【インタビュー】北乃きい コロナ禍で気づいた喜劇の意味。 シェイクスピア作品で新たな境地を開拓
「できるかな」から「やりたい」に
「それからは見える景色が変わりました。今回の舞台はファンタジーなので初めはどうしようかと、正直思っていたんですが、でもそこを得てからは全く感情が変わって。なんでも腑に落ちるようになりました。これまでは非現実的なセリフや動きに自分の中で理由が必要だったものも、“これが演劇だ”と思えるようになって。外出自粛期間中で本当に変わりました。“演劇的なものも演じられるんだ”という喜びのほうが強くなりましたね。それまで不安だった“できるかな”が“やりたい”に変わっていきました」
多くの人がそうであったように、北乃にとっても転機となった2020年。新しい生活様式の中、舞台に立つことの意味を噛みしめていた。

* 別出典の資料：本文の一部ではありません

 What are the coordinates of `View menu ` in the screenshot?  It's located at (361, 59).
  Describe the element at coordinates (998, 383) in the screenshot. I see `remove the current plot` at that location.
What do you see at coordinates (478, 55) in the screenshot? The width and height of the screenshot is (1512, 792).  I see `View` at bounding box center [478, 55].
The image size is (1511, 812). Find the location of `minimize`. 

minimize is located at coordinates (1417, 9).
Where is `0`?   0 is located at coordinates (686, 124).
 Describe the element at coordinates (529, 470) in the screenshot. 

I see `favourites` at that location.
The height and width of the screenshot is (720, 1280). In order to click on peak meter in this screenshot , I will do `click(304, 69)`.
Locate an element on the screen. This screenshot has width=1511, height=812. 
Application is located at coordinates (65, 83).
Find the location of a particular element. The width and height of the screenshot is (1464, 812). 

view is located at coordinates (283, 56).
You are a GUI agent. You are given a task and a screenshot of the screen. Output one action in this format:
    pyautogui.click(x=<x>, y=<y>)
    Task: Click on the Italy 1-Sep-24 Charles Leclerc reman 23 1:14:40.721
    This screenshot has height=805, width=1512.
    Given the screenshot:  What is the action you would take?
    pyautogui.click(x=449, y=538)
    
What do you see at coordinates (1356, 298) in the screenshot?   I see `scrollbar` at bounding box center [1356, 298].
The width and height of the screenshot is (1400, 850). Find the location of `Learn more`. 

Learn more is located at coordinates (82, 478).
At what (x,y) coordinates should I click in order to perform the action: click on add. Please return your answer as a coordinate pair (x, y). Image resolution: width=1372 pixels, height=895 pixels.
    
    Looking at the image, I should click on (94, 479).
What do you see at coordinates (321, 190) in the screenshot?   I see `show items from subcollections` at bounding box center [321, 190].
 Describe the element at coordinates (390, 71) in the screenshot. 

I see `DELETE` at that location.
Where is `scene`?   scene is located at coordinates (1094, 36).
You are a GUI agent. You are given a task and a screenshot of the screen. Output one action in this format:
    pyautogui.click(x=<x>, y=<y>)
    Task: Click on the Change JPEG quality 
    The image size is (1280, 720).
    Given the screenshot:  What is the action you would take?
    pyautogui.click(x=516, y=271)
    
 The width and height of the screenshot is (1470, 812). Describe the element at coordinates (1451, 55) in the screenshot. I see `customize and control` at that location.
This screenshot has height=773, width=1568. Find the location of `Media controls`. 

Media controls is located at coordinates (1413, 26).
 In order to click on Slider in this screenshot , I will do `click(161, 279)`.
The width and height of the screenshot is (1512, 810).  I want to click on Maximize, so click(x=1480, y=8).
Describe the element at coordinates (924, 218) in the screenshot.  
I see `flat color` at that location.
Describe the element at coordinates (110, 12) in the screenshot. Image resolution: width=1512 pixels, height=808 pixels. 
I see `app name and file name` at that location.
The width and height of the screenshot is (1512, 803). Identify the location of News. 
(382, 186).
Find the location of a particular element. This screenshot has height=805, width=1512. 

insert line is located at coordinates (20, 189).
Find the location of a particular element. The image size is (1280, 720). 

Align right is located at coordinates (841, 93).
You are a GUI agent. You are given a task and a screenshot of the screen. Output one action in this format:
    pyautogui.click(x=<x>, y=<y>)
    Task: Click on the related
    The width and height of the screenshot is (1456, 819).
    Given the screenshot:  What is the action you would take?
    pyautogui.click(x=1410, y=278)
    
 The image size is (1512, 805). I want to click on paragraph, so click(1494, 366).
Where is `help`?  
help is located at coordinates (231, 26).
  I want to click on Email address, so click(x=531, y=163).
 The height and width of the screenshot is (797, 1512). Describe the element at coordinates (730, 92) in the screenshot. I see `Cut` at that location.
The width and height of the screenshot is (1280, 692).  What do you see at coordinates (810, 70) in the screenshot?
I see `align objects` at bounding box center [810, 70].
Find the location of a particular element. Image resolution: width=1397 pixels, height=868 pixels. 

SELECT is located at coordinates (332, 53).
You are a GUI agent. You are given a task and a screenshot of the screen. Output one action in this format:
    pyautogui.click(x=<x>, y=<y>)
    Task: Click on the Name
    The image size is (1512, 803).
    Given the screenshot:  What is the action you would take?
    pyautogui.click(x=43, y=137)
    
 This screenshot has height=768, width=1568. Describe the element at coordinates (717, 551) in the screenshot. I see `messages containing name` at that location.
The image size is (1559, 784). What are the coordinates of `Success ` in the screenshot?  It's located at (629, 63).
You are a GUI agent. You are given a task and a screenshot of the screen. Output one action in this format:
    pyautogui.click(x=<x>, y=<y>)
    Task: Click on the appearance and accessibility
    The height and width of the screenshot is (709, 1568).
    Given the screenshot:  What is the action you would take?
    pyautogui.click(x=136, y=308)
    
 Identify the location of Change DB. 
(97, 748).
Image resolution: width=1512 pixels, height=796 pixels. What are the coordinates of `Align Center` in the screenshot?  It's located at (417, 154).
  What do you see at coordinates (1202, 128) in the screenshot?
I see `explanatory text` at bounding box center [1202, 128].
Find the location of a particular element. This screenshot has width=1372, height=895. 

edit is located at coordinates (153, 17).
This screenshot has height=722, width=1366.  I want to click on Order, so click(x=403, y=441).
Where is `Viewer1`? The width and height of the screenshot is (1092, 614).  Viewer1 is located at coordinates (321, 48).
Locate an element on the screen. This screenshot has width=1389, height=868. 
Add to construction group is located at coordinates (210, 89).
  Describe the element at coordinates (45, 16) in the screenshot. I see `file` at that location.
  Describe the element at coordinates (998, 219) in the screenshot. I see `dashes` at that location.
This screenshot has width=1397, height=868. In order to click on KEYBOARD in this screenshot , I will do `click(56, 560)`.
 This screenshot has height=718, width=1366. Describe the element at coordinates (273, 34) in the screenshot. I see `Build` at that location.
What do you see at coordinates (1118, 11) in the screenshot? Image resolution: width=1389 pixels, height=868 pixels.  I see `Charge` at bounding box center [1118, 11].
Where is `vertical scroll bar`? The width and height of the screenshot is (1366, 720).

「1人でも感染者が出てしまったら公演ができなくなってしまうので、無事に千秋楽を迎えるためにみんなで頑張っています。同じ目標に向かっているので、全く苦ではないです。今すごく芝居に集中しています」。
図らずもエンターテインメントと向き合う時間を得たことで、その意義や奥深さに触れた北乃。新たな境地を開拓した彼女は、舞台上でさらなる輝きを放つに違いない。